Anti-Trust: Microsoft gagne l’ultime bataille

Régulations

Le règlement antitrust qui avait été négocié par l’Etat fédéral américain avec l’éditeur a été confirmé en appel. En Europe, l’éditeur a payé ses 497 millions d’euros d’amende

Après de très longues batailles judiciaires, le dossier américain d’abus de position dominante contre Microsoft semble aujourd’hui définitivement bouclé. En 2001, l’Etat fédéral et l’éditeur étaient parvenus à un accord à l’amiable. Mais une procédure en appel pouvait remettre en cause cet accord.

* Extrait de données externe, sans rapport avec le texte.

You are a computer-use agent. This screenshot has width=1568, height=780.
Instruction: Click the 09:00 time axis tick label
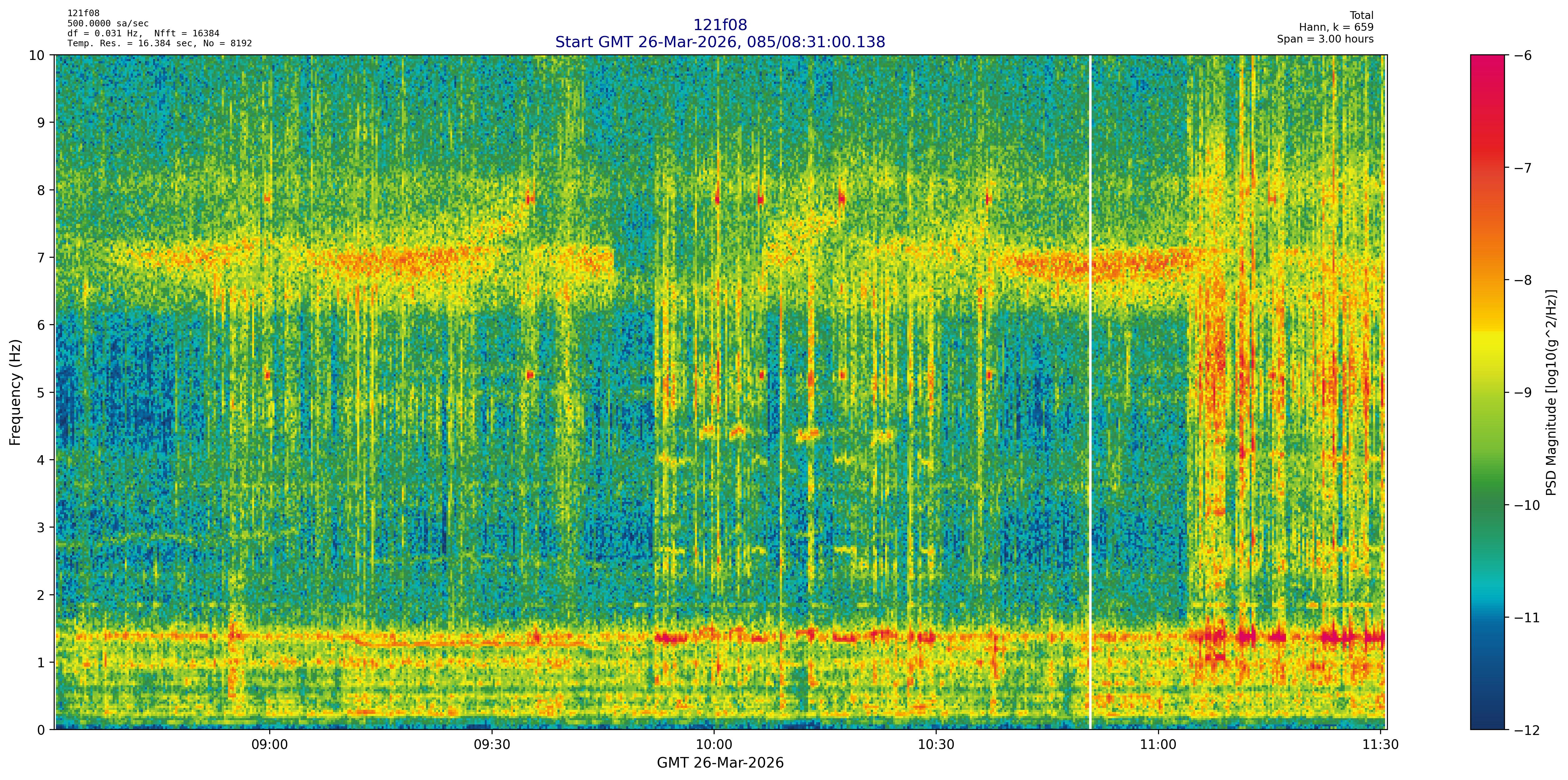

Ce règlement antitrust a finalement été maintenu en appel. Une grande victoire pour le premier éditeur mondial de logiciels. La Cour d’appel du district de Columbia a confirmé à l’unanimité le règlement conclu en 2001 et approuvé par le juge Colleen Kollar-Kotelly en 2002, rejetant ce faisant la demande d’un renforcement des sanctions formulée par l’Etat du Massachusetts et par deux sociétés du secteur technologique. La cour d’appel a estimé que l’accord négocié en 2001 était fondé sur un juste équilibre. Le Massachusetts (nord-est), qui estime l’accord trop favorable à Microsoft, était le seul Etat américain à continuer les poursuites contre le groupe, alors que dix-huit autres Etats associés à la plainte du gouvernement avaient approuvé le règlement à l’amiable. Du côté de la concurrence, c’est un peu la soupe à la grimace. Après l’appel suspensif en Europe (voir notre article), cette décision américaine passe mal. Pour Ed Black, président de la Computer and Communication Industry Association (CCIA), qui avait fait appel: “Nous sommes déçus mais pas surpris. Microsoft a d’énormes ressources et ils ont obtenu que le département de la Justice change sa position. C’est dur à battre“. En Europe, Microsoft passe à la caisse

L’éditeur a payé lundi l’amende de 497 millions d’euros que lui a infligée le 24 mars la Commission européenne pour abus de position dominante.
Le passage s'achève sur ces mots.